The shortcut version: a $59 Voice Preview Edition per room plus one Ollama-capable machine you already own. The LLM host is the real budget variable. An 8GB GPU you already own beats any amount of Pi tuning.

Google AIY Voice Kit fully assembled in its cardboard enclosure with button and speaker
The Google AIY Voice Kit demonstrates what a compact, self-contained voice assistant build looks like

Frequently Asked Questions

How do I set up a Home Assistant voice assistant?

Install the Whisper, Piper, and openWakeWord add-ons, or run them in Docker. Then go to Settings, Voice Assistants, Add Assistant and point each stage at its service. The local LLM is one more step: install Ollama on a networked machine and pick it as the conversation agent.

Can I use a voice assistant with Home Assistant?

Yes. Assist is built into Home Assistant and works from the mobile app, the $59 Voice Preview Edition puck, or DIY ESP32 satellites.
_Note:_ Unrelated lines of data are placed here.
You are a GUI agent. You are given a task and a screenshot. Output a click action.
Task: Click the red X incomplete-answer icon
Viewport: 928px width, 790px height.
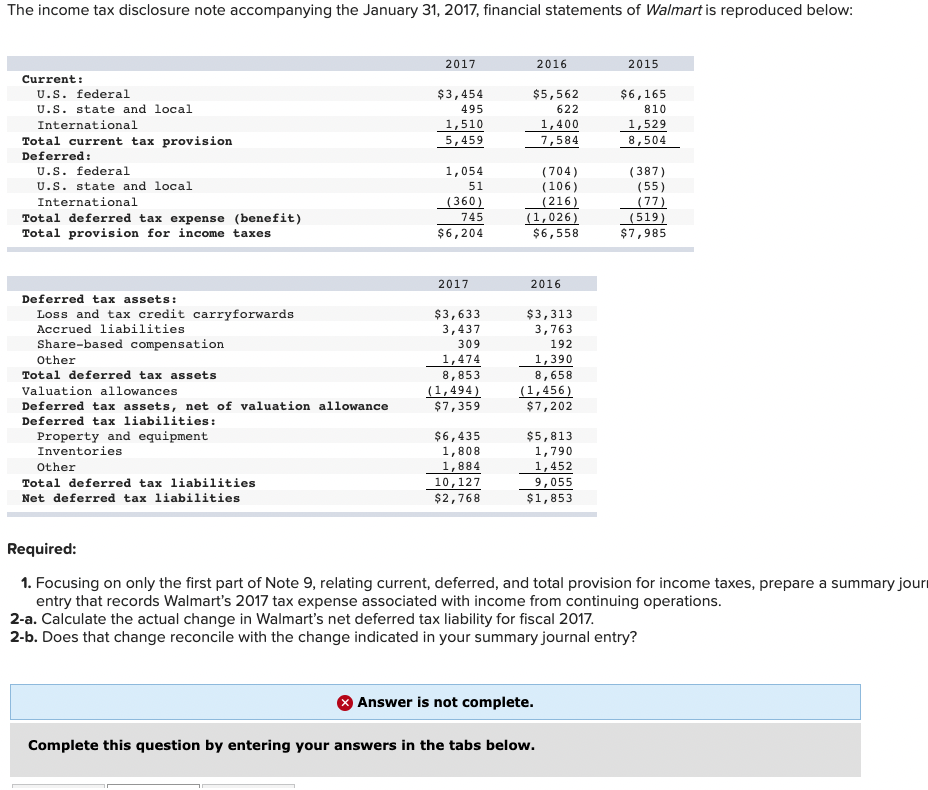(345, 701)
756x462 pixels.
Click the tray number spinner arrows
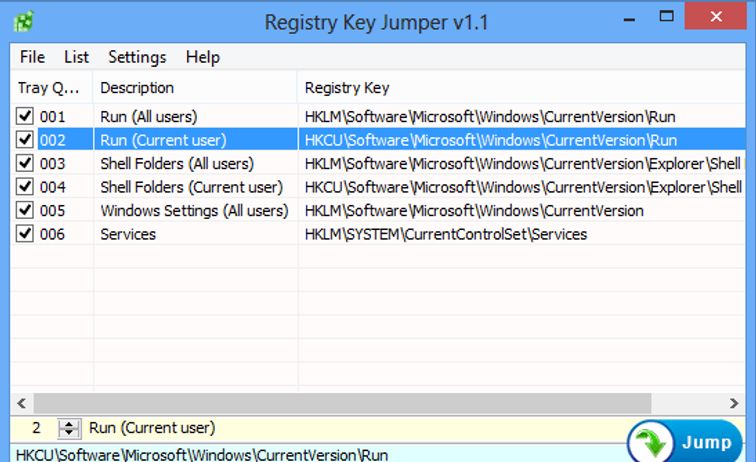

It runs fully local, with no Alexa or Google account involved.

How do I use Home Assistant voice fully locally?

Use Wyoming services for every stage: faster-whisper, Piper, and openWakeWord. Host the LLM in Ollama on your own network and enable “prefer handling commands locally”. Then verify it with a tcpdump capture. No packets should leave your LAN during a voice command.

What is the best local LLM for Home Assistant voice?

The 2026 community consensus is the Qwen3 family: Qwen3 30B on 24GB cards, Qwen3-VL 8B in the mid range, and Qwen3 4B Instruct on 8GB cards. GPT-OSS 20B and Gemma 4 26B-A4B also test well. Whatever you pick must support tool calling. Think-mode models are too slow for voice.

Can a Raspberry Pi run the LLM for a Home Assistant voice assistant?

The Pi 5 runs the pipeline well, but it manages only 2 to 4 tokens per second on 3B models. That feels slow. Either point the conversation agent at an Ollama box elsewhere on the network, or use home-llm’s tiny fine-tuned models, which are built for Pi-class hardware.

Where to Go Next

A tuned version of this stack handles device control, timers, and real questions without touching the internet. Piper’s best voices pass casual listening. Because the same Pi can drive a display, the build drops neatly into a Pi-powered smart mirror . Wiring your music sources into Snapcast for synced whole-home playback closes the multi-room audio gap.

The point was never feature parity with Alexa. It is the certainty that the listening device in your home is yours: your models, your hardware, your data, staying exactly where it belongs.